Rostraureum tropicale

Scientific classification
- Domain: Eukaryota
- Kingdom: Fungi
- Division: Ascomycota
- Class: Sordariomycetes
- Order: Diaporthales
- Family: Cryphonectriaceae
- Genus: Rostraureum
- Species: R. tropicale
- Binomial name: Rostraureum tropicale Gryzenh. & M.J.Wingf. (2005)

= Rostraureum tropicale =

- Authority: Gryzenh. & M.J.Wingf. (2005)

Species of fungus

Rostraureum tropicale is a species of fungus from genus Rostraureum that is found in Ecuador.

== Distribution and habitat ==
Rostraureum tropicale is a pathogen of Terminalia ivorensis and causes basal stem cankers on dying trees. The fungus is distributed in the lowland tropics of Ecuador. Hosts include Terminalia ivorensis and Terminalia superba (both in family Combretaceae of the Myrtales).

==Morphology==
Morphologically, Rostraureum tropicale has characteristics similar to those for Cryphonectria, Endothia and Chrysoporthe, but appears to be superficially closest to Cryphonectria longirostris. The fungus displays characteristics typical of diaporthalean fungi, with periphysate ostiolar canals with no paraphyses, and asci are unitunicate with refractive apical rings. Fruiting structures are orange to yellow, and ascospores are one-septate and fusoid to ellipsoid.

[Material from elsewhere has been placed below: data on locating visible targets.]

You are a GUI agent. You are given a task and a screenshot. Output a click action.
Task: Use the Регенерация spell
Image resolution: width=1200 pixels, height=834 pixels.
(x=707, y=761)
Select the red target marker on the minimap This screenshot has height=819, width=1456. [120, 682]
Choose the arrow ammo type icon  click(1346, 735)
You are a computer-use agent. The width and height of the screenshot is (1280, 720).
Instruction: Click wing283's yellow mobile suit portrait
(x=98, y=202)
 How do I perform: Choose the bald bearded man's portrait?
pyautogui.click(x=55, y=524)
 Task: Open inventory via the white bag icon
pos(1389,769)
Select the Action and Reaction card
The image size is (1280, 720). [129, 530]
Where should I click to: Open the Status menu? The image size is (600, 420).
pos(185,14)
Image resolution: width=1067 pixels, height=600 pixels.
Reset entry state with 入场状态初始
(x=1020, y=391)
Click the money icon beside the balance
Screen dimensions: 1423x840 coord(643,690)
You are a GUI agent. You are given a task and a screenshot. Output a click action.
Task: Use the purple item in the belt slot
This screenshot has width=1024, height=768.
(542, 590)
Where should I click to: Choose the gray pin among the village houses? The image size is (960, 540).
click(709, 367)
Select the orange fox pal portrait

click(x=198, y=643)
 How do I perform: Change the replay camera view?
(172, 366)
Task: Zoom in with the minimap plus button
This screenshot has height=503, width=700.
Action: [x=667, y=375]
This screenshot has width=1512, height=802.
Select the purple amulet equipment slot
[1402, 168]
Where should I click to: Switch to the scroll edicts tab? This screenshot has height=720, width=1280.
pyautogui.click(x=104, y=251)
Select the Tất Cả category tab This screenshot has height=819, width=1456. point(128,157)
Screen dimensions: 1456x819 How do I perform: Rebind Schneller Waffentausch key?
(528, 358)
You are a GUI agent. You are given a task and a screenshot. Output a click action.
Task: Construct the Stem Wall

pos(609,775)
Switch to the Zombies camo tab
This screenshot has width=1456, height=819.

Rostraureum tropicale can be distinguished from Endothia, Cryphonectria and Chrysoporthe by the observation that perithecial necks are not embedded in well-developed stromatic tissue. Additionally, it can be distinguished from Chrysoporthe by the presence of orange perithecial necks instead of fuscous-black necks.

==Phylogeny==
Rostraureum tropicale is phylogenetically most closely related to species of Endothia, based on ribosomal (ITS) and β-tubulin DNA sequences. However, species of Chrysoporthe and Cryphonectria belong to the same superclade and are thus closely related to Rostraureum tropicale.

==Pathogenicity==
Rostraureum tropicale is pathogenic towards Terminalia ivorensis and a closely related host, Terminalia superba, causing well-developed stem cankers within six weeks of inoculation. It is also more pathogenic than Chrysoporthe cubensis, which causes smaller lesions on Terminalia superba. However, C. cubensis is not usually a pathogen of trees in the Combretaceae.